Americans love investing in their homes. In the last quarter, in fact, consumers poured cash into home remodels and improvements at an $860 billion annual pace, or just below the $900 billion all-time peak that was set just before the financial crisis began in 2007.
Home Depot (NYSE:HD) has been a key beneficiary of that powerful trend, which helped push its annual revenue to over $100 billion in 2019 from $66 billion a decade earlier. But the retailer has other advantages that, combined with its impressive growth potential, make it an ideal stock for your retirement portfolio.
Let's look at those attractive investment qualities.

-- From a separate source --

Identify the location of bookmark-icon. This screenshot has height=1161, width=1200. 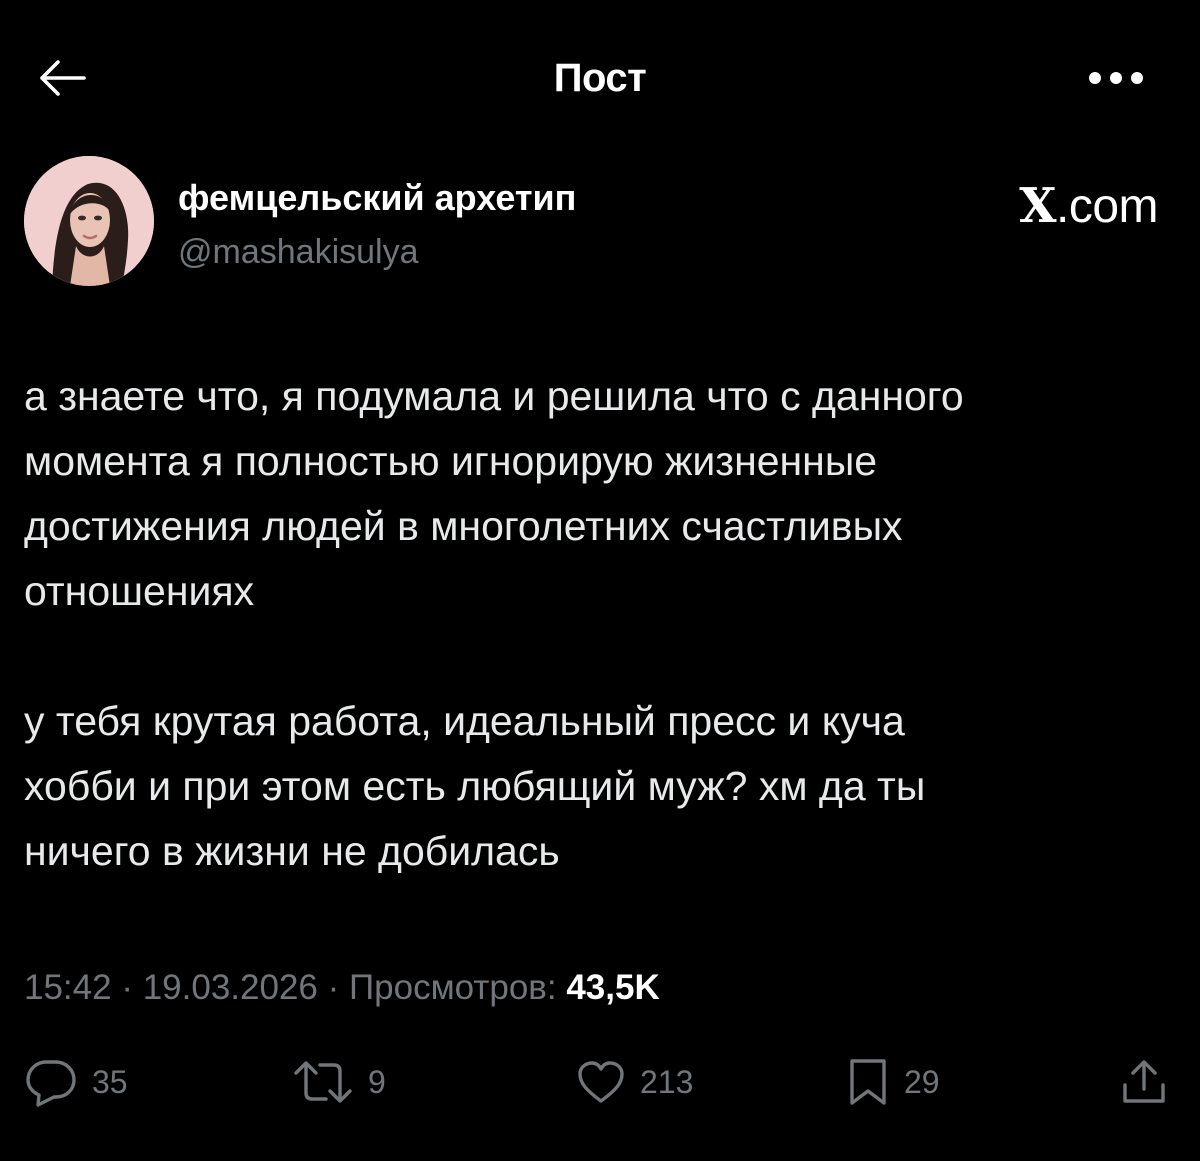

A flexible formula for winning
The home improvement industry contracted by over 60% from early 2006 to late 2010, a period that contained the depths of the Great Recession. Home Depot was near the center of that financial crisis and saw annual sales and profits dive during that time. Management was even forced to pause dividend increases for several years while rival Lowe's (NYSE:LOW) continued its annual raises and protected its status as a Dividend Aristocrat.
Yet Home Depot's track record for the decade since that pullback shows the resiliency of this market-leading business. Since 2017, the business faced big challenges ranging from major hurricanes to spiking lumber prices. Consumers also shifted far more of their spending online in the past few years. But Home Depot has steadily gained market share despite these competitive and industry-specific challenges, with comparable-store sales rising 4%, 5%, and 7% in 2019, 2018, and 2017, respectively. Lowe's comparable metrics landed at 3%, 2%, and 4%.
Home Depot also boasts unusually strong finances and a sparkling record for capital allocation by its management team. The company routinely generates over $13 billion in annual operating cash, which in the past three years has funded the return of $40 billion to shareholders through stock repurchase spending and a quickly growing dividend. That gushing cash flow allows Home Depot to be more generous than peers in both areas, too. It aims to deliver 55% of annual earnings to investors in dividends compared to Lowe's 35%.
The single number that best captures this financial strength is return on invested capital (ROIC), a favorite Warren Buffett metric. Home Depot's ROIC is near 40%, around double Lowe's result and near the highest among blue-chip stocks on the market.
Home Depot isn't a perfect investment, of course. The sharp sales pullback just over a decade ago illustrated how exposed the business is to the cyclical home improvement industry. Revenue and profits are sure to take temporary hits in the future during those unpredictable economic downturns.
It's also a fair knock against the stock to say it isn't a steal today. Investors must pay over two times annual sales for this business compared to 1.4 times for Lowe's and 0.8 times for Costco.
Yet if you're looking for a highly profitable, cash-rich business that can reliably grow through several 10-year periods, Home Depot should be near the top of your retirement portfolio watch list. From market share to capital efficiency to shareholder returns, it is about as close to the full package as investors can hope to get from a single large-cap stock.